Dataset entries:
※ ※ ※

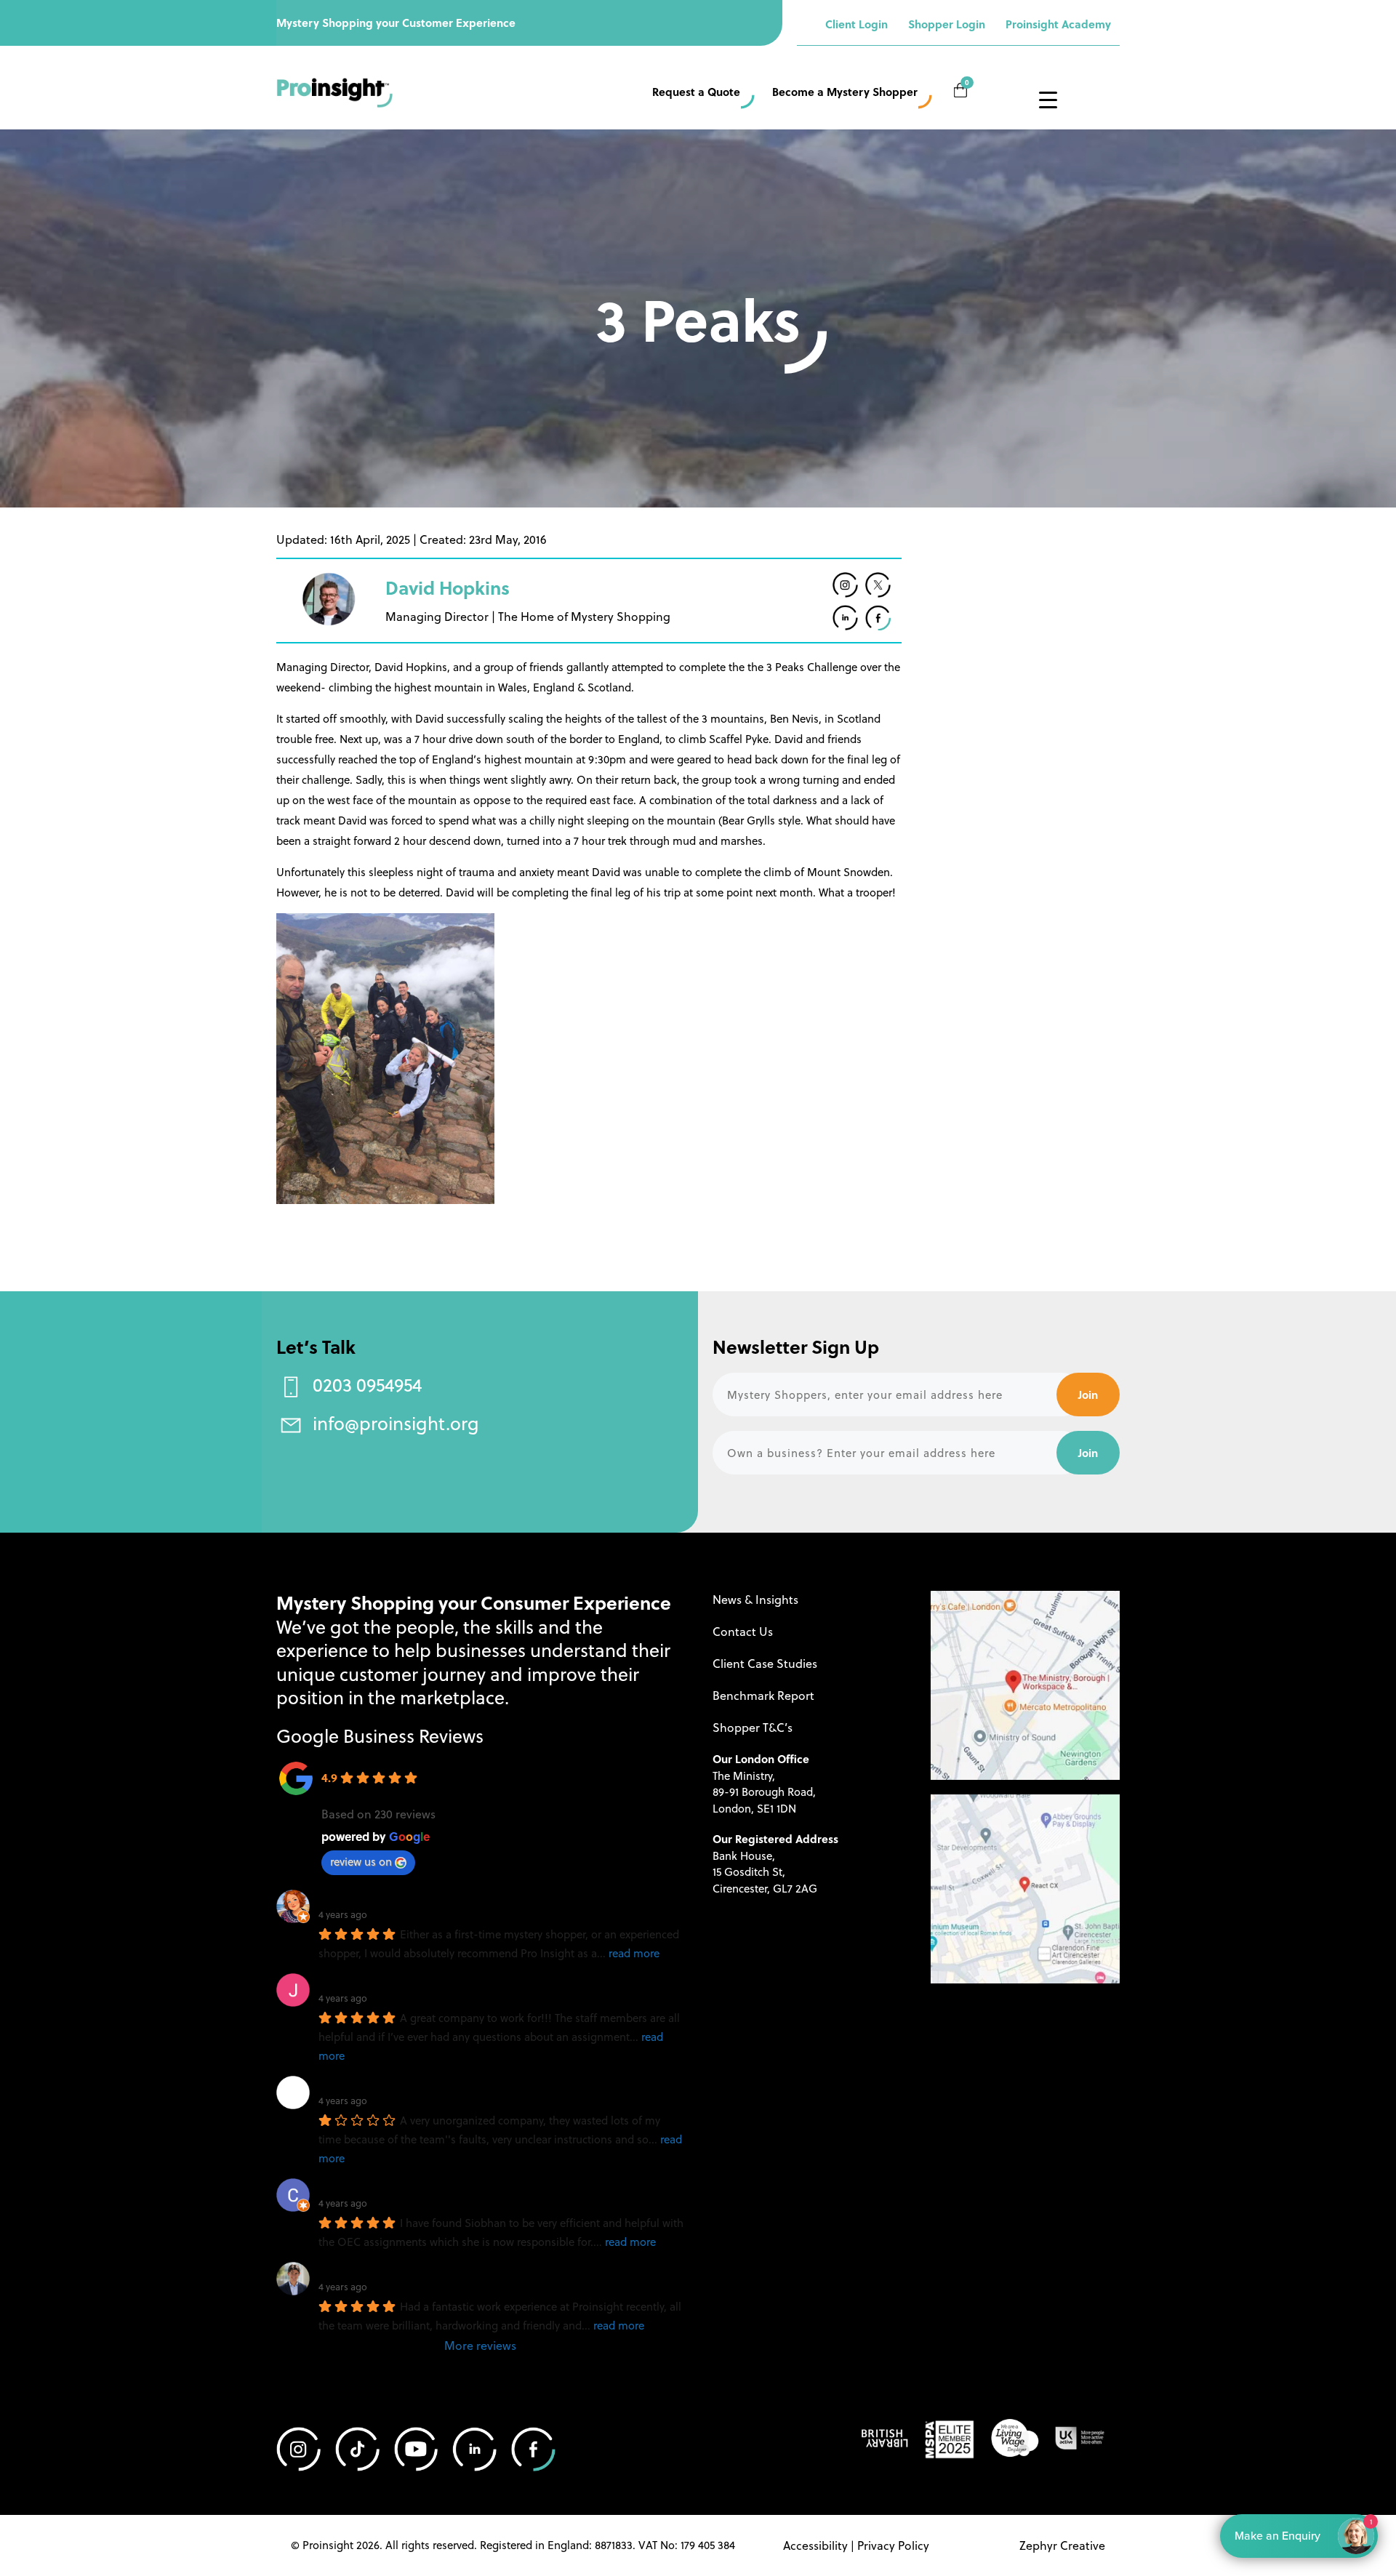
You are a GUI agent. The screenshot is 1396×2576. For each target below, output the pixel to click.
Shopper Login (946, 24)
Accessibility (815, 2545)
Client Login (856, 24)
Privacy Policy (893, 2545)
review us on (361, 1861)
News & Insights (755, 1599)
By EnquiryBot (1292, 2535)
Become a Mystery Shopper (845, 92)
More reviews (480, 2345)
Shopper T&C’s (753, 1727)
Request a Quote (696, 92)
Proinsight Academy (1058, 24)
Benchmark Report (763, 1695)
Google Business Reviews (380, 1735)
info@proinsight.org (396, 1422)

※ ※ ※

Looking back over the data above, restate word for word the lines that begin at the line with "Shopper Login (946, 24)" and end at the line with "Google Business Reviews (380, 1735)", inclusive.

Written reply =>
Shopper Login (946, 24)
Accessibility (815, 2545)
Client Login (856, 24)
Privacy Policy (893, 2545)
review us on (361, 1861)
News & Insights (755, 1599)
By EnquiryBot (1292, 2535)
Become a Mystery Shopper (845, 92)
More reviews (480, 2345)
Shopper T&C’s (753, 1727)
Request a Quote (696, 92)
Proinsight Academy (1058, 24)
Benchmark Report (763, 1695)
Google Business Reviews (380, 1735)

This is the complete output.